--- START ---

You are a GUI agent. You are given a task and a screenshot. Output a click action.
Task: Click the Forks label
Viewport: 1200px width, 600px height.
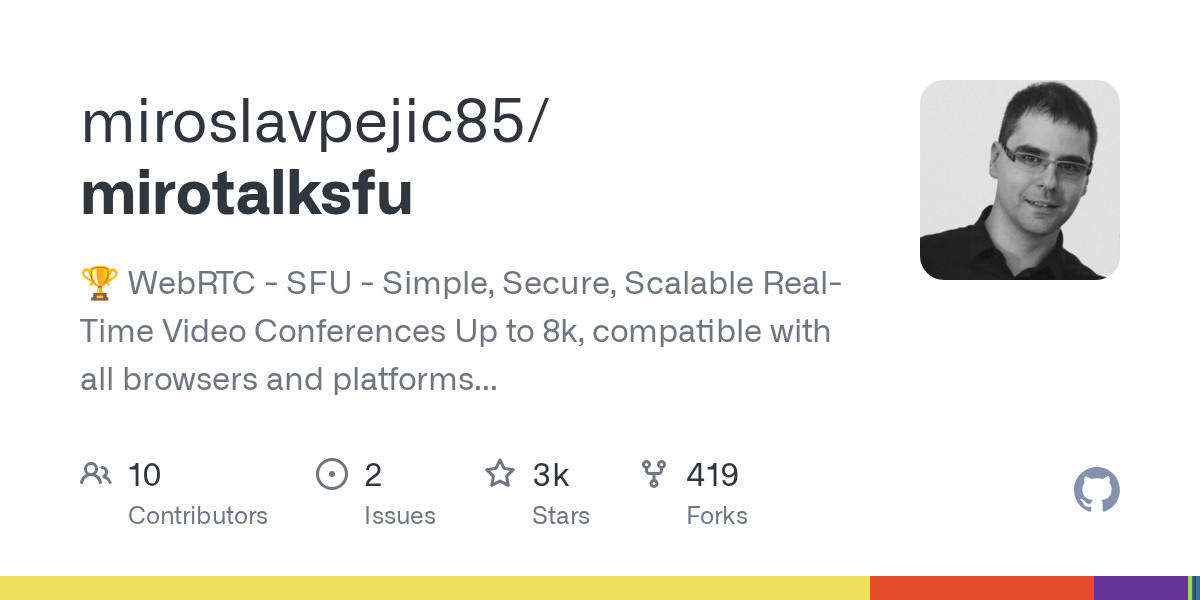pos(717,516)
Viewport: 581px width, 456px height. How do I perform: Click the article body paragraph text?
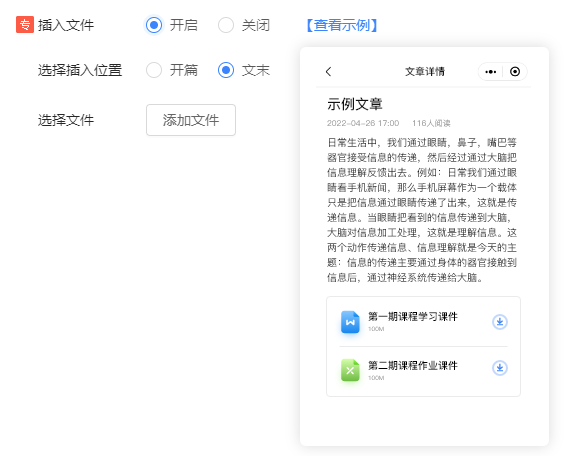click(422, 210)
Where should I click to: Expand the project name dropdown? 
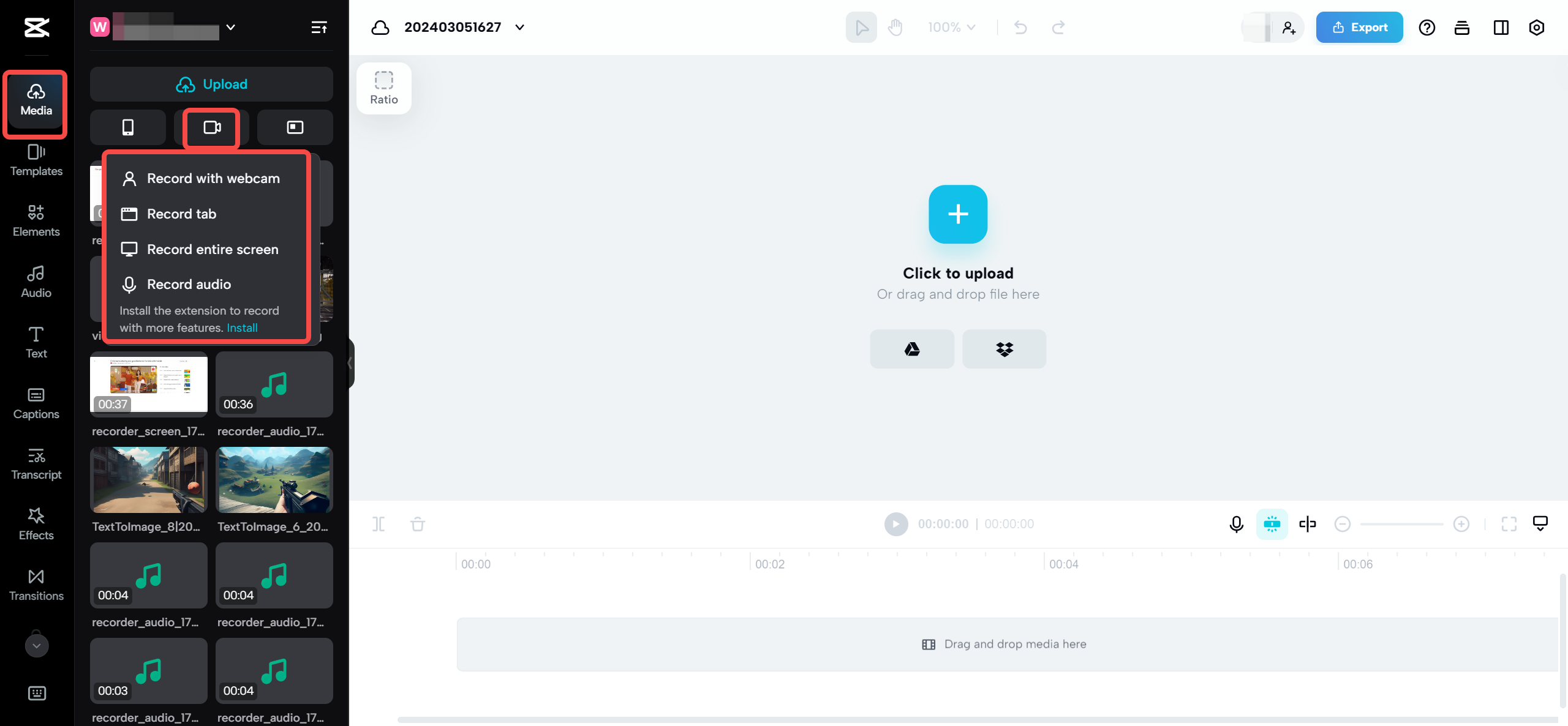click(520, 26)
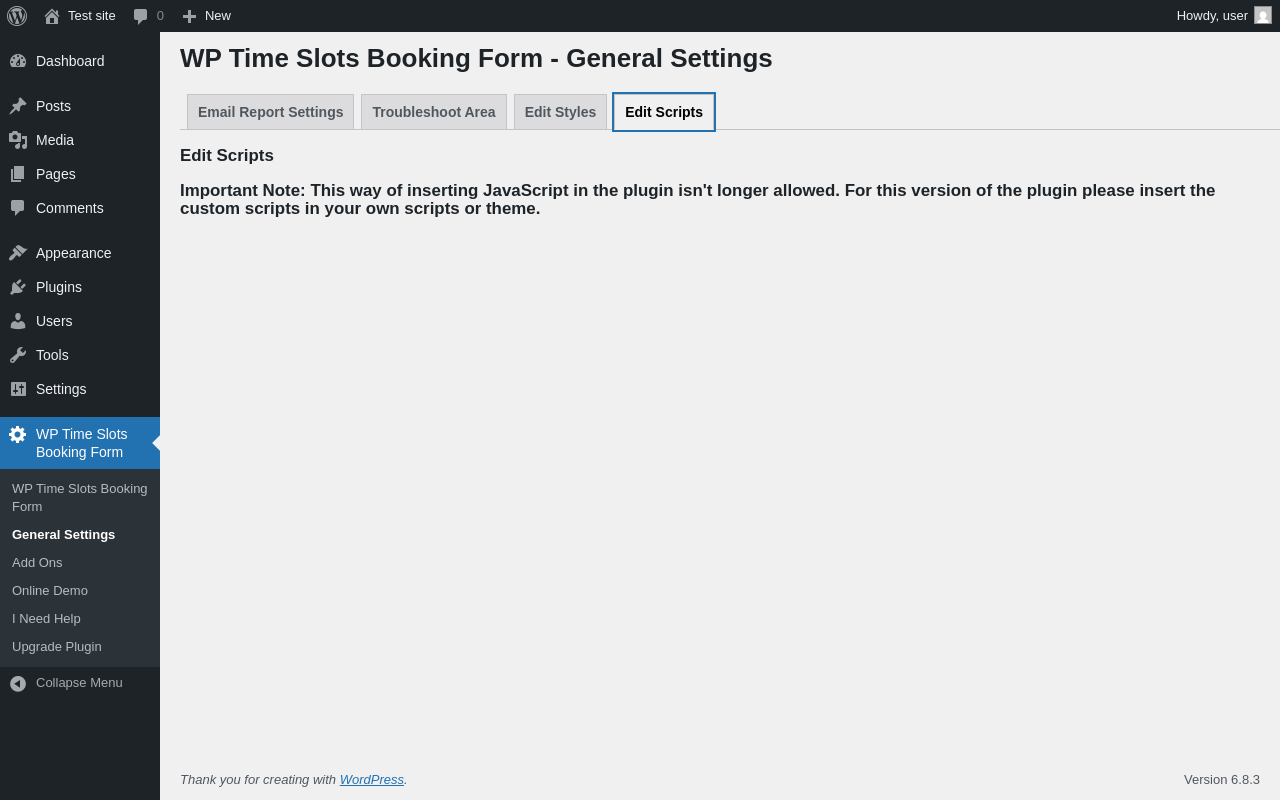
Task: Follow the WordPress footer link
Action: [372, 780]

--- END ---

**WHAT TO PRODUCE**
From the line that holds "Viewport: 581px width, 456px" to the last line of the records, please copy each line exactly and nothing else. Pictures stay out.

**TASK ANSWER**
Viewport: 581px width, 456px height. How do I perform: Click the article body paragraph text?
click(422, 210)
Where should I click to: Expand the project name dropdown? 
click(520, 26)
Task: Follow the WordPress footer link
Action: [372, 780]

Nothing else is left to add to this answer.